He doesn’t wait for a response before zipping this way and that. Bags of Portland cement – the ninety-four-pound sacks you can get at Home Depot – materialize around them, and when he finally stops moving, Cisco sees that he’s perched over one of those orange five-gallon buckets, face screwed in concentration as his arms move rapidly to stir the cement-water-mineral mixture.

The white block letters of the ‘ _Let’s Do It_ ’ slogan stare back at Cisco, illuminated in the yellow glow of Barry’s perpetual movement. It’s nice to see Barry so in his element, Cisco thinks. Chemistry is his thing. And he seems to even relax a little as he carefully measures out the correct proportions of aggregate and cement.

A couple minutes later the entire foundation is already setting, and Barry, sweat-stained and panting, rubs his arm across his forehead. He’s got the cowl off, too. Cisco makes a mental note to thank whatever God who decided to gift him with Barry Allen.

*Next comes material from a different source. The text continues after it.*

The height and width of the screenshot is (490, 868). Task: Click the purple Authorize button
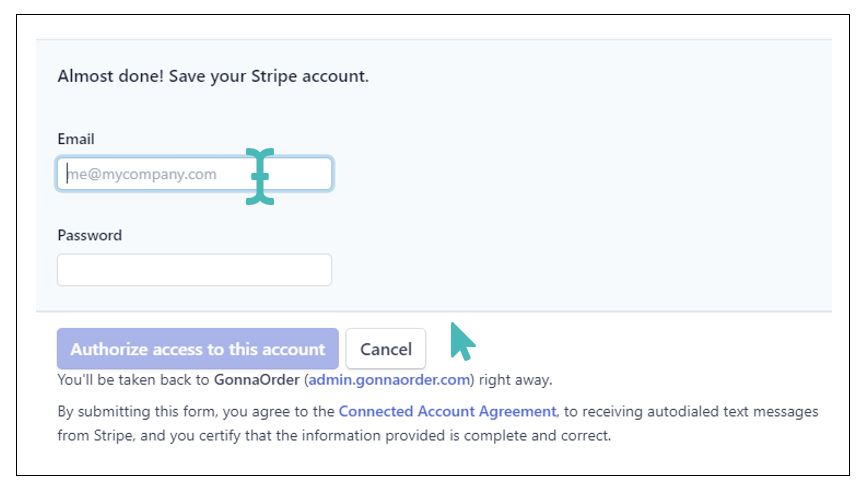coord(198,349)
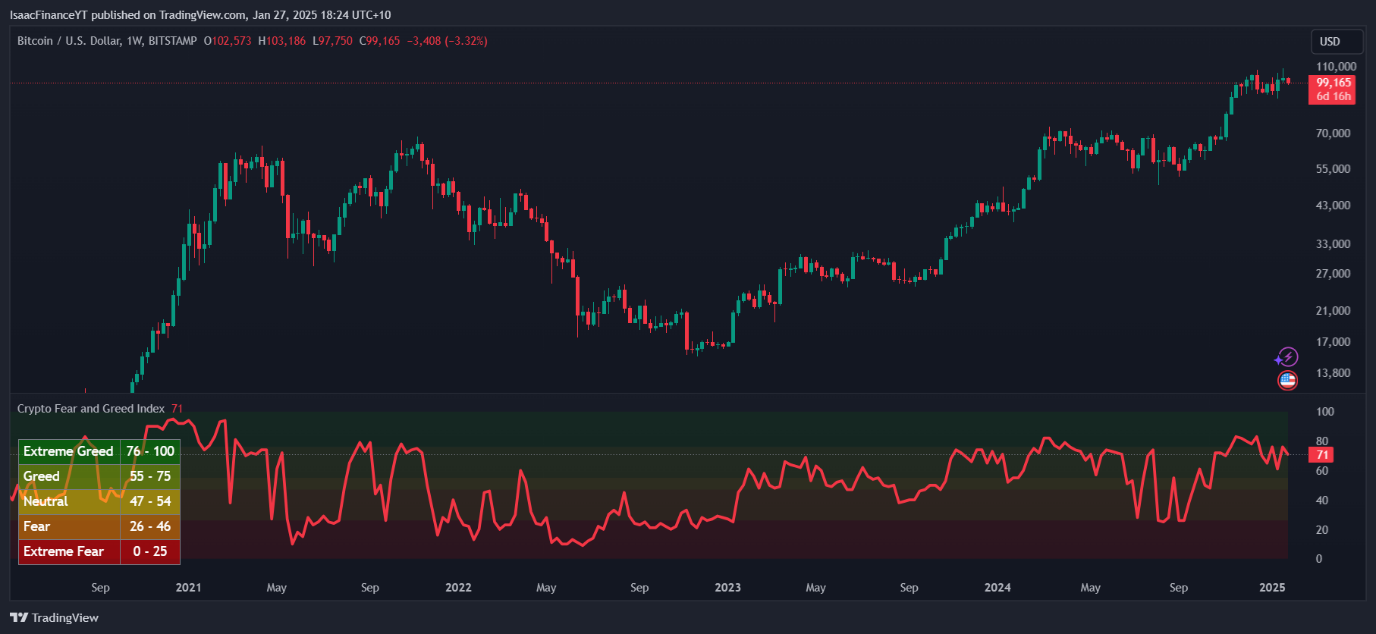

Cisco lets off a low whistle. “Hope you’ve been getting all your vitamins and minerals.”

Barry’s suddenly in front of him grinning like a loon. “Only for you,” he declares and pecks him on the cheek before darting off again. Who was the cheesy one now?

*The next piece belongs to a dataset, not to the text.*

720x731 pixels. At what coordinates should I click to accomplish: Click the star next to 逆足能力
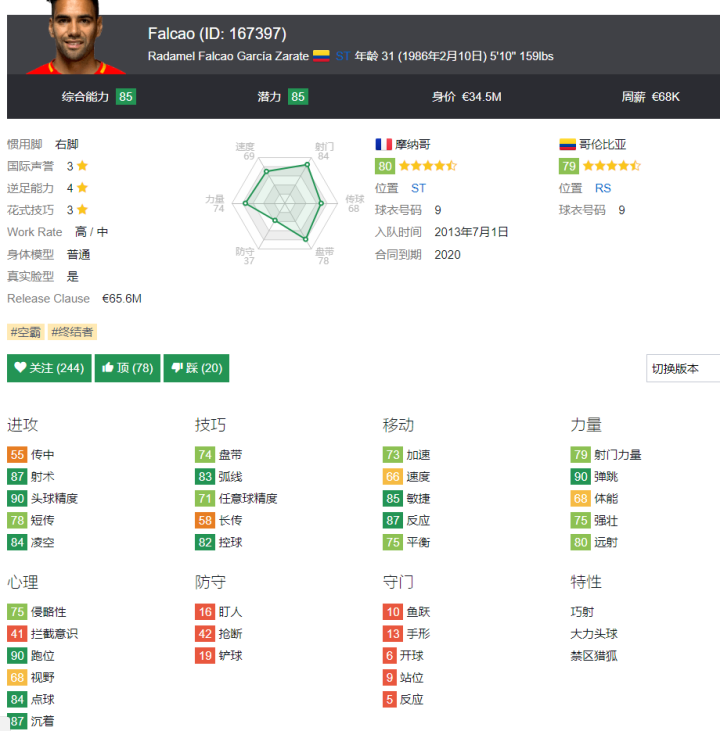82,188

He only blinks once, but there’s a fine mist evaporating from the concrete. He crouches down next to Barry, who’s got his hands splayed out on the concrete surface.

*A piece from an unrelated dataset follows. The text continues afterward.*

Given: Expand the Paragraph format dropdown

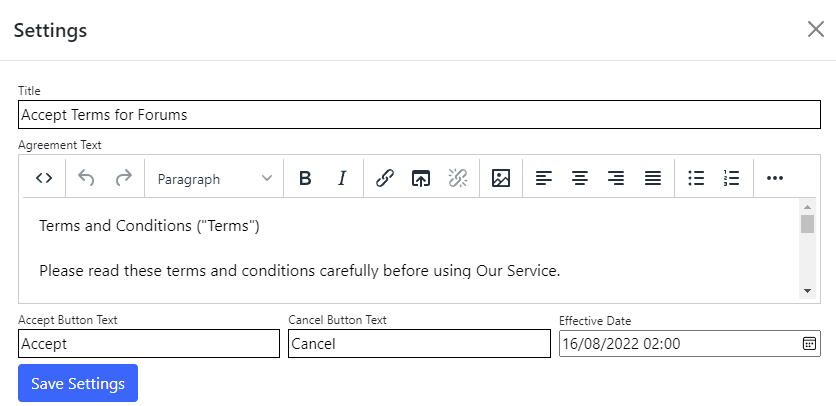Looking at the screenshot, I should tap(214, 179).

“Vibrating the molecules to evaporate the water?” Cisco asks.

“Something like that. It’s just kinetic energy.”

Cisco tests a foot on the now-solid foundation. “Nifty.” That shit usually takes _days_ to cure properly.

“How’re we doing on time?”

“It’s been less than five minutes, so...more than good, I’d say.”

“Sweet.” Barry dusts himself off, and Cisco has already resigned himself to powerwashing the suit tomorrow morning. “Can you check over my calculations?”

“What calculations?”

“These.” Barry flips through all of the texts again, rifling through the blueprints, cross-checking with the dense appendices in the back of _Schreyer_ as he scribbles rapidly on–

“Hey, is that my brainstorming notebook?!”

“Figured you wouldn’t mind just this once. Calculations are done.” Barry passes the notebook over with a radiant grin, and Cisco supposes it’s nice to see cocky, confident Barry making a reappearance, even if it _is_ at the expense of the sacred doodle pad. Not even Barry is usually allowed to touch it.

“Cheeky. I see you.”

Checking over Barry’s calculations is easily the most time-consuming part of this project, mostly because there are _fifty pages_ of computations to go over _holy God, Barry, what is wrong with you_. It’s a throwback to Cisco’s days TAing for Professor O’Malley’s control systems class; the homeworks and exams on top of marking up the twenty-page lab reports was absolutely brutal.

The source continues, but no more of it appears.